“TrendMicro-Chang-MC1”

VAST 2012 Challenge
Mini-Challenge 1: Bank of Money Enterprise: Cyber Situation Awareness

Team Members:

Hanwen Chang, Trend Micro, hanwen_chang@trend.com.tw PRIMARY

Junyu Chen, Trend Micro, junyu_chen@trend.com.tw

Jeff C Huang, Trend Micro, jeff_c_huang@trend.com.tw

Beti Chiang, Trend Micro, beti_chiang@trend.com.tw

Mear Kuo, Trend Micro, mear_kuo@trend.com.tw

Student Team: No

Tool(s):

Microsoft Excel

Notepad++

Tableau

Video:

VAST Challenge 2012

Answers to Mini-Challenge 1 Questions:

MC 1.1 Create a visualization of the health and policy status of the entire Bank of Money enterprise as of 2 pm BMT (BankWorld Mean Time) on February 2. What areas of concern do you observe?

To monitor the current status of each machine, we designed an interactive widget to display machine types, machine activity, and policy status on map which highlights the ones with abnormal activity and policy deviation.

Because the regions of Bank of Money are not segmented by the physical boundaries of the countries, we designed the background to show the boundaries of each region instead of countries, so it is clear seen when there are any region-scale anomalies. We also use the light-dark shadow to represent the time zones of business hours and non-business hours. For the data points, we choose shapes to distinguish each type of machines, color hues to represent activities, and point size to reflect the severity level of policy deviation. As a result, administrators, from the map, can quickly identify the machines with severer policy deviation, and the ATMs and servers with potential illegal login trial or deny of service attack.

From the health and policy status as of 2pm BMT on February 2, we observed two general findings.

First, although staffs are encouraged to turn off workstations at night, we discovered that most of the workstations were not turned off during non-business hour.

Switching to tabular view, it is clear that only 67 out of 40178 (0.17%) workstations were offline. Luckily, none of them were with consecutive login failures, CPU fully utilization, or external device attached.

Second, we observed that none of machines in region 5 and 10 were in healthy state; all machines in these two regions were at least with a moderate policy deviation or more. Comparing with other big regions, the situation was not normal. Potential causes may be regional policy update and deployment issue, which should be double confirmed with regional IT administrators.
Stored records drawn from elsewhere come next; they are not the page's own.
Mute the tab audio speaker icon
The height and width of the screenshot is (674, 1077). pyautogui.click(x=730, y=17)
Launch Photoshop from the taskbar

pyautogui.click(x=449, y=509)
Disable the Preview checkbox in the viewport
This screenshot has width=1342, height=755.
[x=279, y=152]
MC 1.2 Use your visualization tools to look at how the network’s status changes over time. Highlight up to five potential anomalies in the network and provide a visualization of each. When did each anomaly begin and end? What might be an explanation of each anomaly?

For trend analysis, we started with the average number of connections along the time and tried to find out if some machines had unusual peaks of connections during the two days. The average number of connections was compared between regions at the same time of a day. Line chart was selected to visualize the data.

The X-axis represented time and the y-axis represented number of connections. Colors were used to indicate regions. From the line chart, we observed that almost all regions had similar average number of connections at the same time in a day. However, workstations in Region 10 had obviously more connections than all the other regions during 2AM to 5AM, Feb 3 (local time). While workstations in other region had average 5 connections during non-business hours, workstations in Region 10 had 15 connections during 3 hours of the non-business hours. To further investigate the details, we compared the data between each branch in Region 10.

The drilled down line chart showed that all branches had more than average connections during these three hours. The phenomenon was not a specific case for any branch.

Second, we leveraged the approach conducted in MC 1.1 to generate an overview of policy status and activity flag trend. By showing the data in each timeframe in a series, we were able to learn the changes during the two given days. Stating with 2PM in Feb 2nd, the data was sampled every 6 hours. The map showed that the overall policy status was getting worse and worse.

At 2PM on Feb 2^nd, only one server in Region 2 had possible virus infection.

However after 6 hours, 16 regions, which is one-third of all regions, had possible virus infection.

At 8AM on Feb 3^rd, all regions except 3 among them had possible virus infection.

Finally, at 8AM on Feb 4^th, all regions had more than 20 machines with possible virus infection.

The degree of policy status worseness could also be found in the line charts.

The percentage of healthy machines among all machines dropped from 90% to 42%, which means half of the machines turned unhealthy. Machines suffering from moderate policy deviation increase from 10% to 40%. 18% of all machines exhibited serious or critical policy deviations, or had possible virus infections.